Currently, EPL can accommodate 10,000 cars in its parking lot and 2,000 at the general cargo berth. With this, EPL will be in a position to store about 15,000 cars in one go, which is said to be the highest parking facility in the country.
As of now, Nissan, Ford, Ashok Leyland and Toyota are using EPL as a gateway to export their cars. Gurgaon-based Honda has evinced interest to ship its car through EPL. Last year, EPL handled 1.45 lakh cars through 80 car carriers, while Chennai Port Trust exported 2.72 lakh, said another official.
Releasing the provisional results for 2012-13, Mr. Bhaskarachar told reporters that the port ended the year with a gross revenue of Rs.307.01 crore against Rs.248.96 crore in the corresponding period last year and the pre-tax profit was Rs.218.65 crore (Rs.120.78 crore).
During the year under review, EPL handled 17.89 million tonnes (MT) of cargo against 14.96 MT for the corresponding period last year, marking an increase of 19.58 per cent. A target of 21 MT has been fixed for 2013-14.

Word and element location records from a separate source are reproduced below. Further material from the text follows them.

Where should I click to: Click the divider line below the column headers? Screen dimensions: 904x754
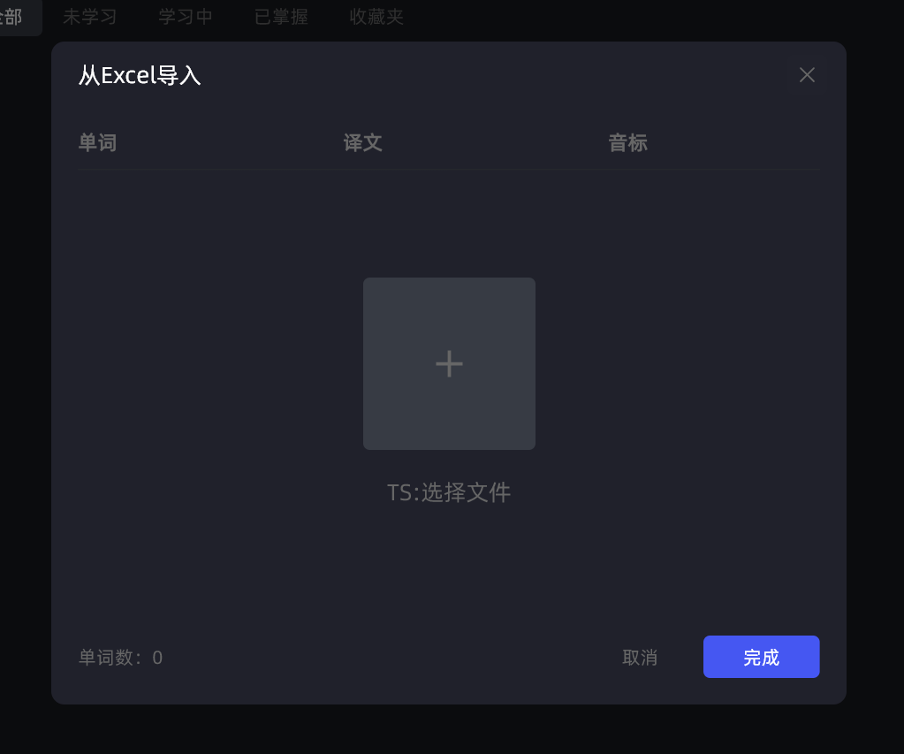pos(449,170)
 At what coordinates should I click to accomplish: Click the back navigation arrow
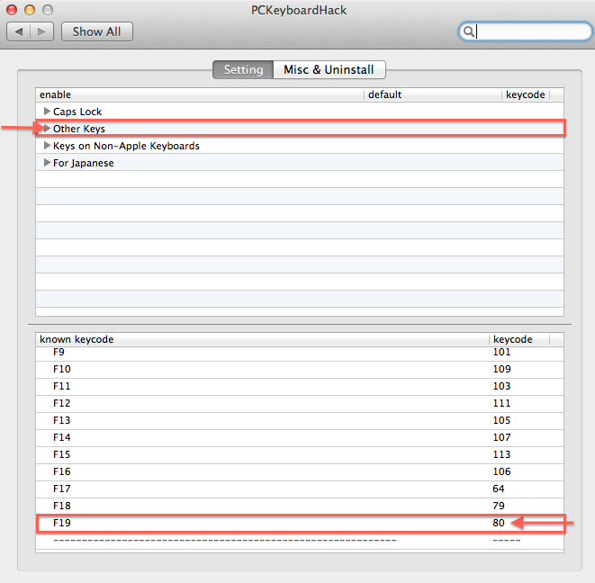[x=19, y=31]
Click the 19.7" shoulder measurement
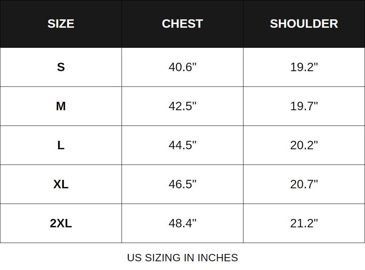The height and width of the screenshot is (270, 365). point(304,106)
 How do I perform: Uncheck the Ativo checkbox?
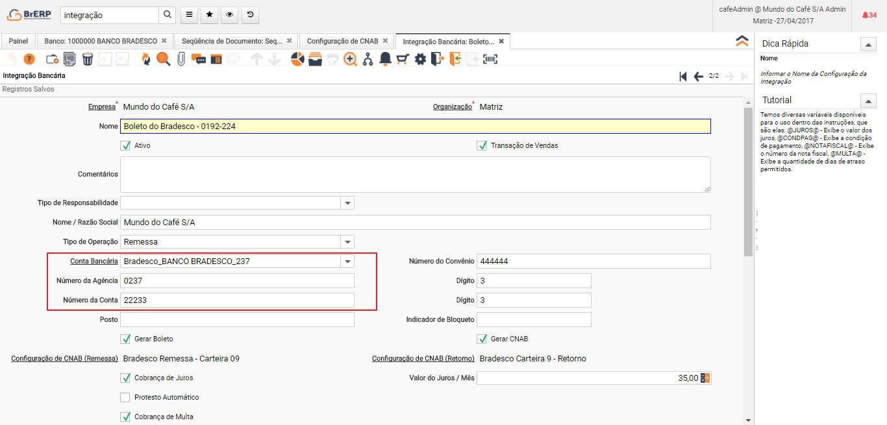(x=126, y=145)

Explaining the expansion plans for the current year, he said Rs.300 crore was earmarked for development of infrastructure projects (Rs.200 crore for dredging and Rs.100 crore rail-road connectivity). The phase-II of capital dredging to increase the depth to 20 metres to handle larger vessels will be completed by July 2013. Plans are on to create a third coal berth for TANGEDCO to increase its capacity to 26 MTPA.
Regarding the container terminal, he said the technical bids will be finalised within two weeks and the project would be awarded by the third quarter. “Following requests from Japanese investors, we will also create an additional terminal to handle cars or multi-cargoes and the contract will be awarded before December.”
In its maiden attempt, EPL mobilised Rs.94.65 crore through issuance of Rs.1,000-crore tax-free bonds. The Chairman attributed the lacklustre response to weak market sentiments and low rate of return. It would float tax-free bonds once again within the next six months.